You can generate gene-level counts-from-abundance from gene-level TPMs. I have an unexported function that can help you. I should probably export it, but for now you have to call it like this (the triple colon is for unexported functions):

cts <- tximport:::makeCountsFromAbundance(txi$counts, txi$abundance, txi\$length, countsFromAbundance)

where countsFromAbundance is the type you would like to generate (either "scaledTPM" or "lengthScaledTPM").

I've exported this function in the devel branch, in case others get stuck in this position, but the recommended way to generate them (for other users) would be with tximport(). This is safer, as tximport() knows exactly what it's dealing with in terms of each matrix.

Answer: Get the countsFromAbundance as limma input
0
9 months ago by
Gordon Smyth37k
Walter and Eliza Hall Institute of Medical Research, Melbourne, Australia
Gordon Smyth37k wrote:

For the TCGA data, I would consider using the limma-trend analysis pipeline. This is faster again than limma-voom, although it uses more memory. See Section 15 of the limma User's Guide.
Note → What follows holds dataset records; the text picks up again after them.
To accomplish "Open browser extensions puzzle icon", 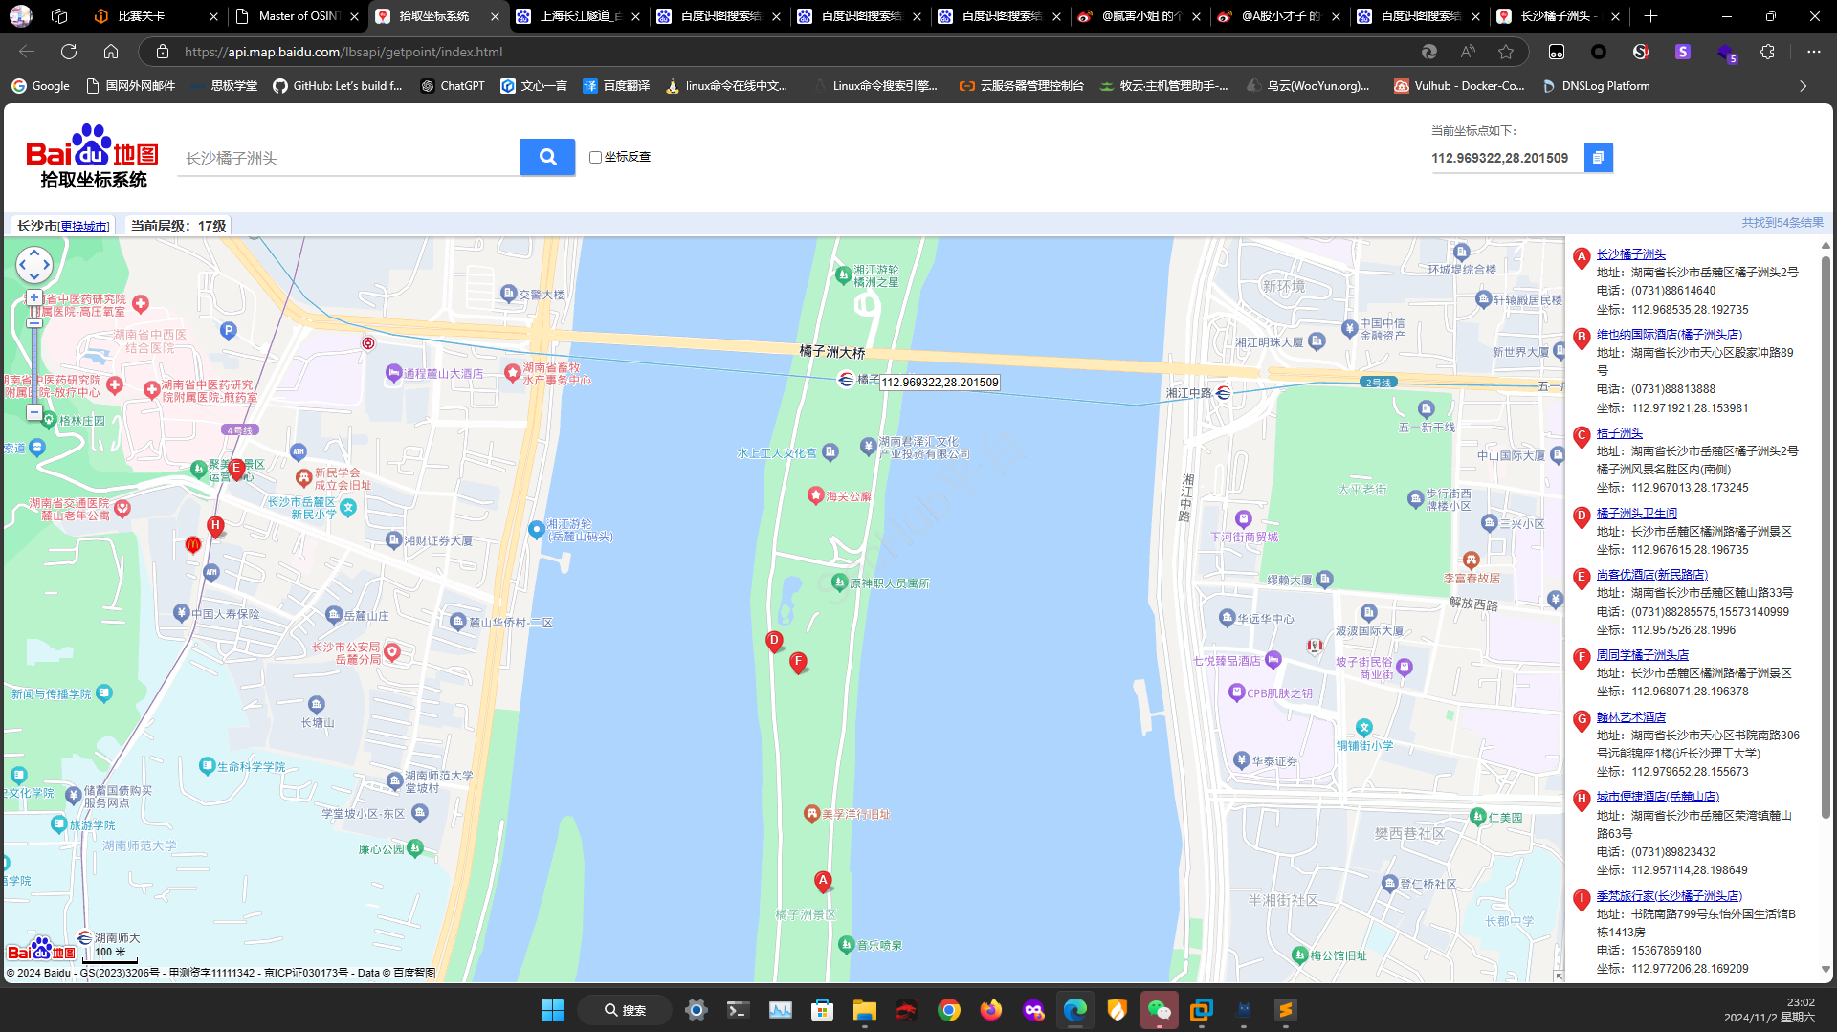I will [1767, 52].
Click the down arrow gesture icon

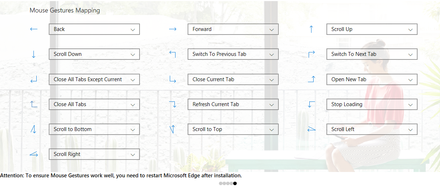pyautogui.click(x=34, y=54)
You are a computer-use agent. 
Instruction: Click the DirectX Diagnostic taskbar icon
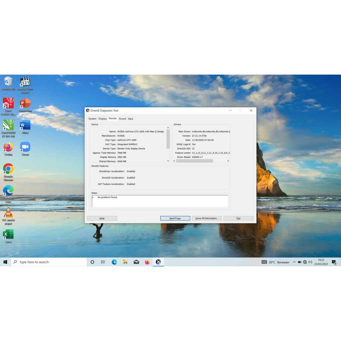coord(158,262)
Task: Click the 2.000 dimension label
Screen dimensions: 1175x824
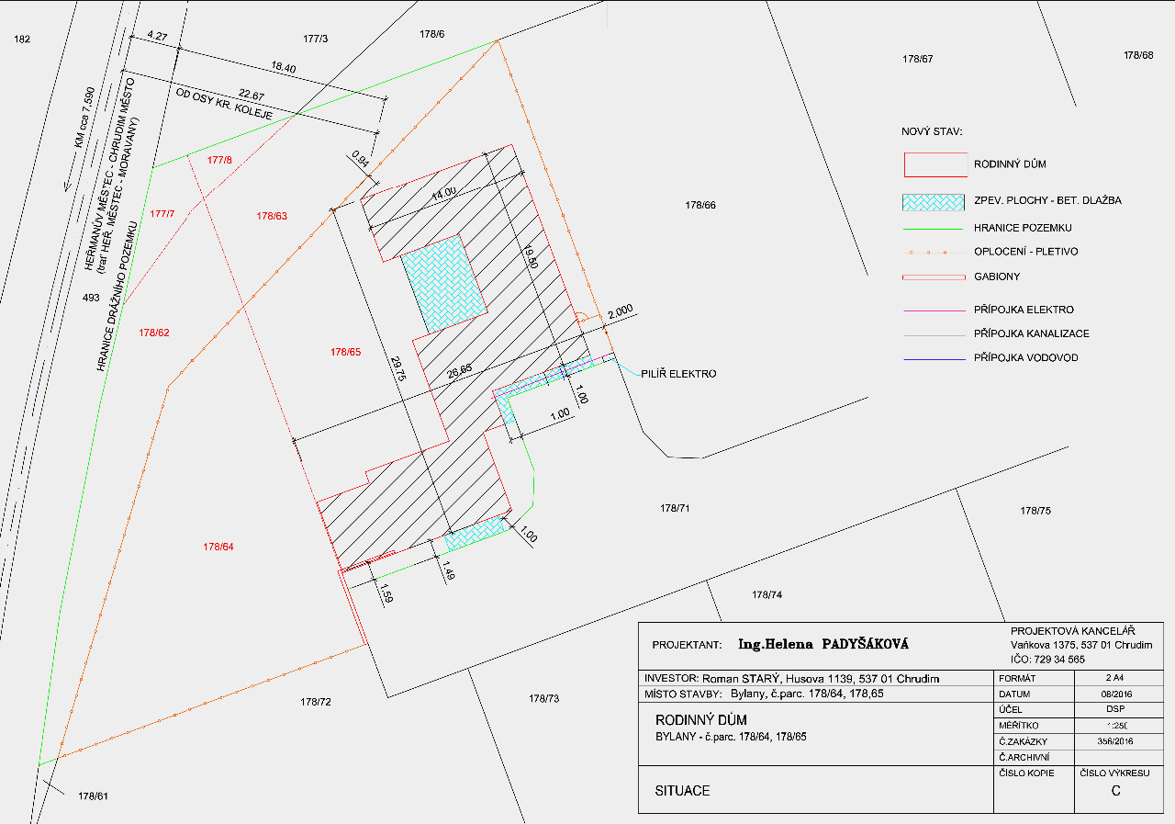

Hi Smyth, thanks for your suggestion. Actually I tried both limma-trend and limma-voom, they didn't cost too much time. I found that if using limma-trend, the p-values in toptable are much higher and logFC are much smaller than those in limma-voom's.

The following is my code:

# limma-voom:
v0 <- voom(dge, design0, plot = T)
fit0 <- lmFit(v0, design0)
fit0 <- eBayes(fit0)
tt0 <- topTable(fit0, number=Inf, coef=2)

# limma-trend:
logCPM <- cpm(dge, log=T, prior.count=3)
fit1 <- lmFit(logCPM, design0)
fit1 <- eBayes(fit1, trend = T)
tt1 <- topTable(fit1, number=Inf, coef=2)

According to the limma user guide, limma-trend will usually work well if the ratio of the largest library size to the smallest is not more than about 3-fold.

And I found:

countsSum <- colSums(counts) # library size
max(countsSum) / min(countsSum)
[1] 657.6432

So maybe my dataset is unsuited for limma-trend...?

It would seem that the library sizes are indeed too different for limma-trend.

TCGA RNA-seq samples usually have very consistent library sizes.

I just drew the logCPM density plot, then I saw some weird lines in both raw & filtered plots (I have highlighted them with blue boxes):  https://drive.google.com/open?id=1qIvW-fiO3MC1QA_0-5putL307Brx7N6h

I filtered the data using the filterByExpr() function. Do these lines mean some samples had a very large proportion of lowly-expressed genes? then maybe I need to exclude these samples first?

I don't understand what you are plotting or why you think it is relevant to your analysis. You can't possibly get small log-cpm values like your plot seems to show from a voom analysis.

Anyway, Mike Love and I have answered your original question, so I'm closing the thread from my point of view.